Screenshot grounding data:
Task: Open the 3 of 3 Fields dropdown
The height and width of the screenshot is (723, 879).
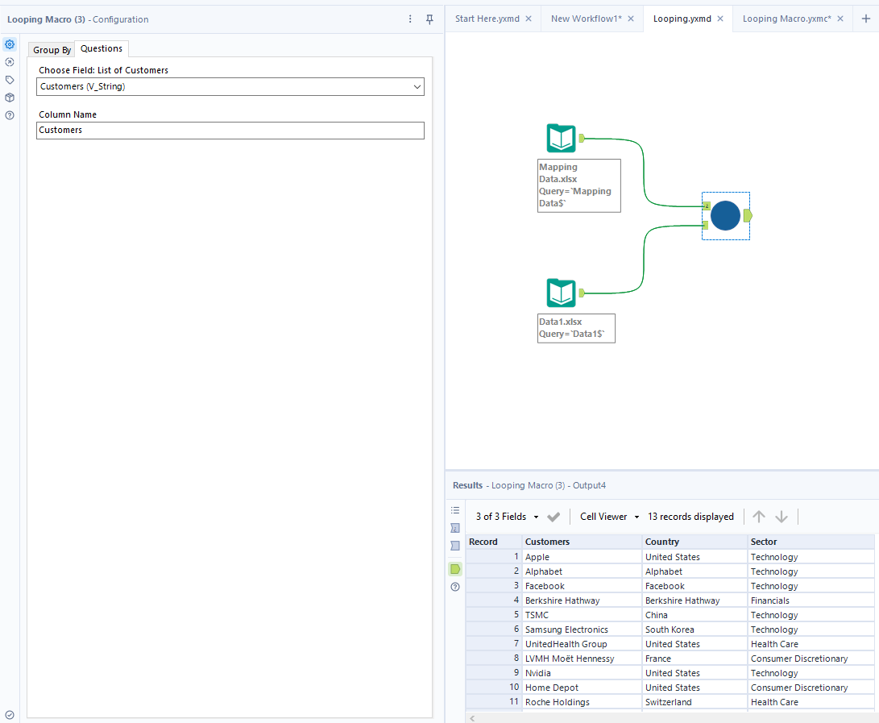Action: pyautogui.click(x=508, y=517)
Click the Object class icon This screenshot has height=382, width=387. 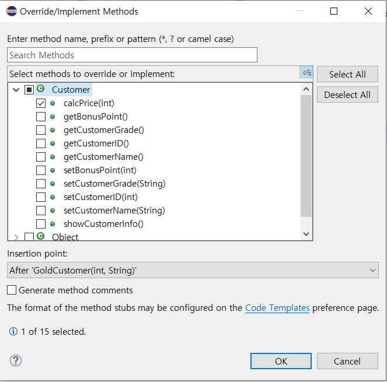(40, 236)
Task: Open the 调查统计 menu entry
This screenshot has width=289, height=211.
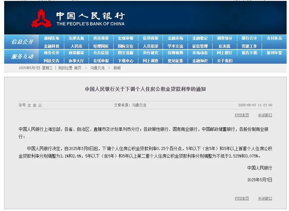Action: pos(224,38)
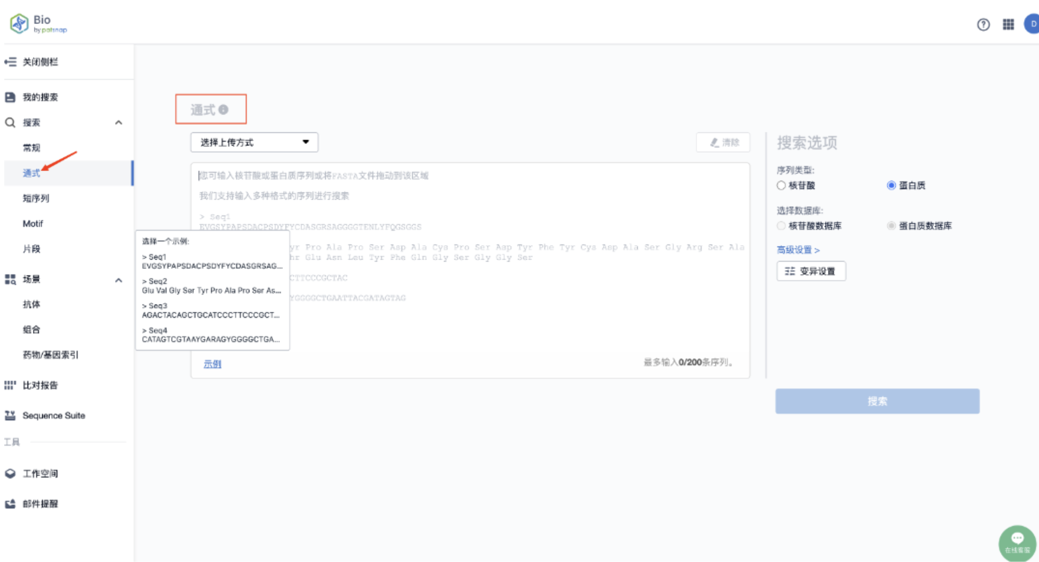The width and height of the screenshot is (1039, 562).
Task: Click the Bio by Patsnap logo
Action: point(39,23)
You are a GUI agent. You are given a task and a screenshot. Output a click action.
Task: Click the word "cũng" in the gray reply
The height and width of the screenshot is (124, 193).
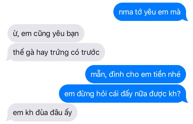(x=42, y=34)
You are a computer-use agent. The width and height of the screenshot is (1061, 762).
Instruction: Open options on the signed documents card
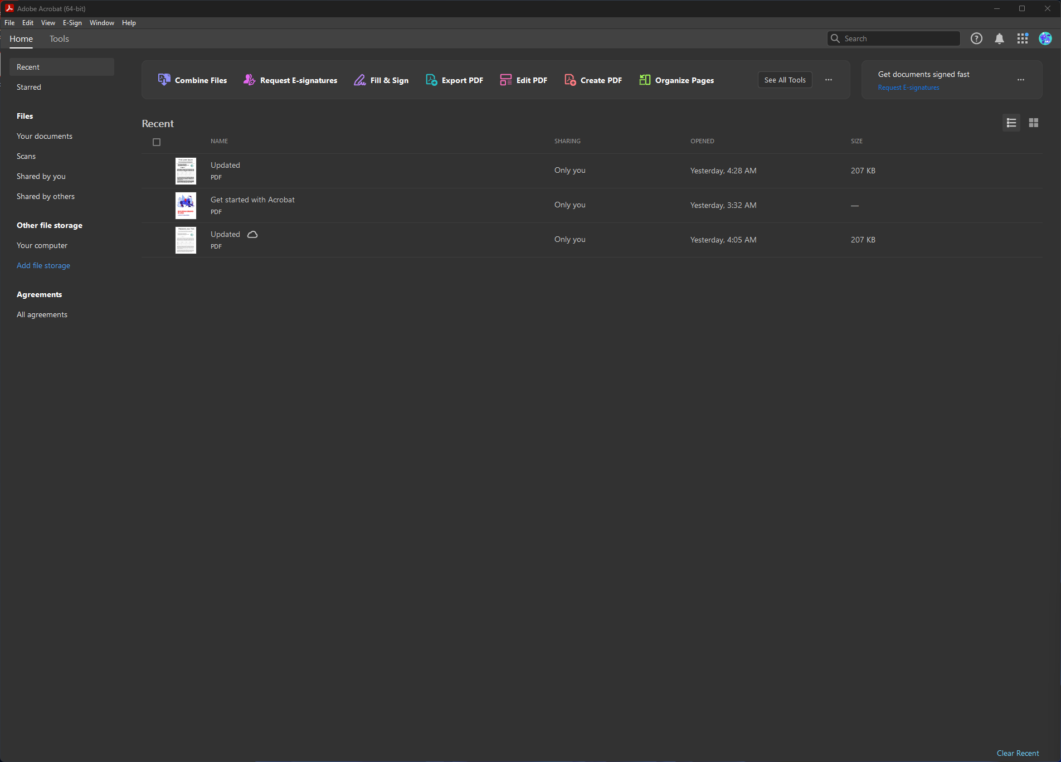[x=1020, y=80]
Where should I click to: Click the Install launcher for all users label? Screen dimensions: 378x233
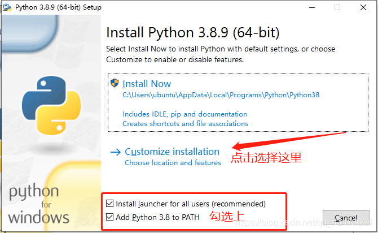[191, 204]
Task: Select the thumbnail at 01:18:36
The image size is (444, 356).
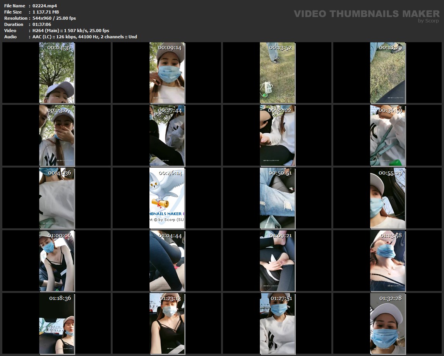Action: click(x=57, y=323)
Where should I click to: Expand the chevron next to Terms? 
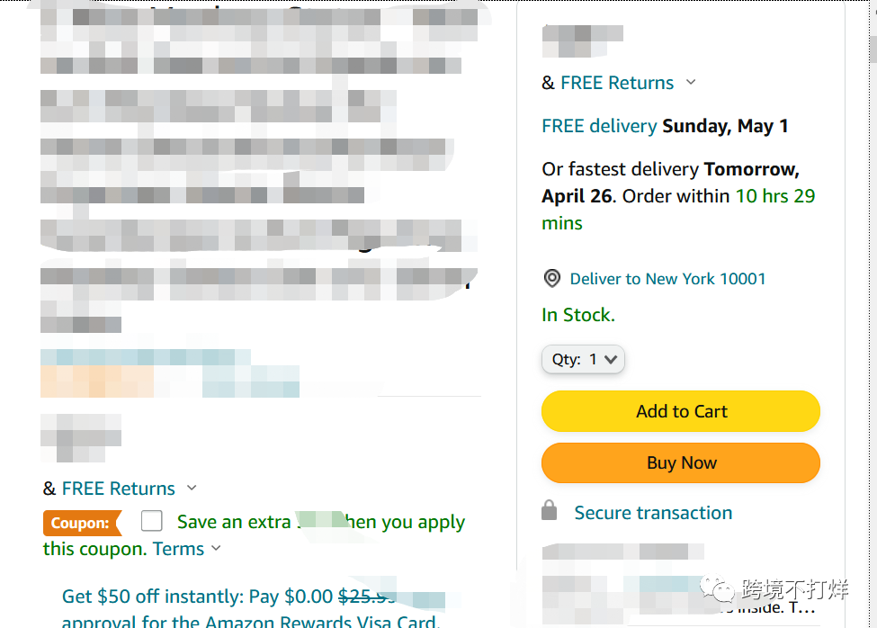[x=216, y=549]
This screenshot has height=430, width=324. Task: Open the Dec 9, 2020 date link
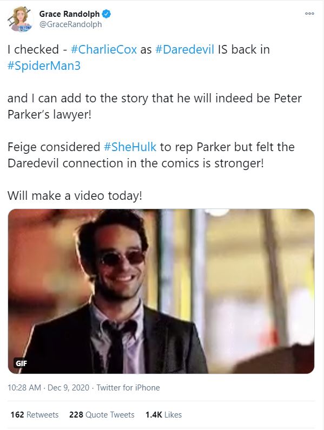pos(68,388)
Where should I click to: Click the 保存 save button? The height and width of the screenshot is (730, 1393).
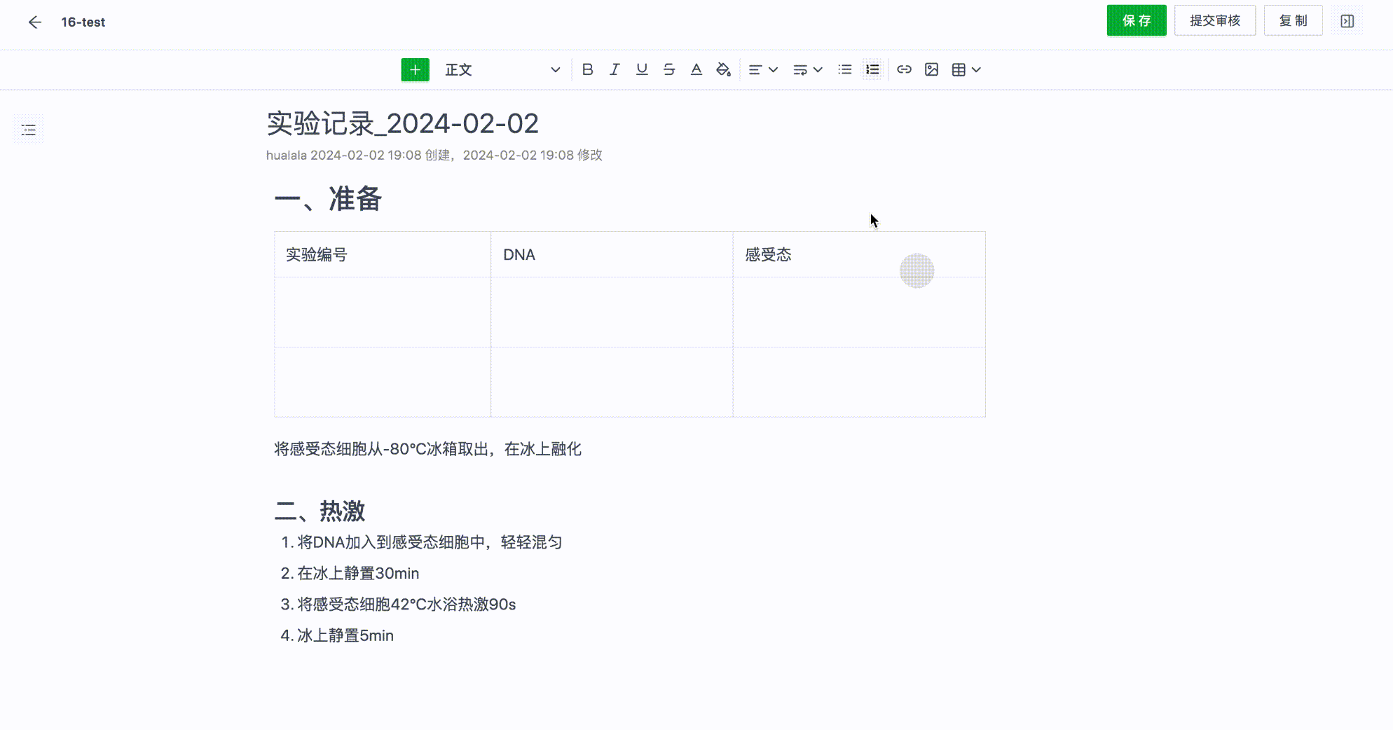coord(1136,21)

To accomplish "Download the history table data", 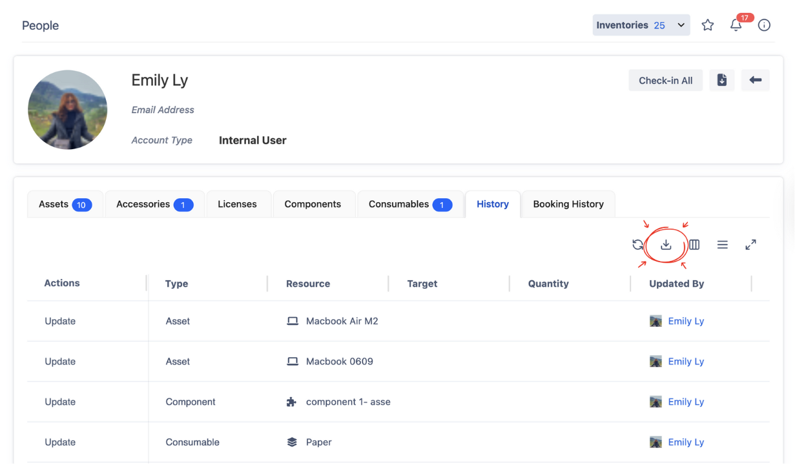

(Exercise goal)
Review the entries above and return every line where "agent" appears.

(Output for this exercise)
You are a GUI agent. You are given a task and a screenshot. Output a click action.
You are a computer-use agent. The width and height of the screenshot is (1061, 762).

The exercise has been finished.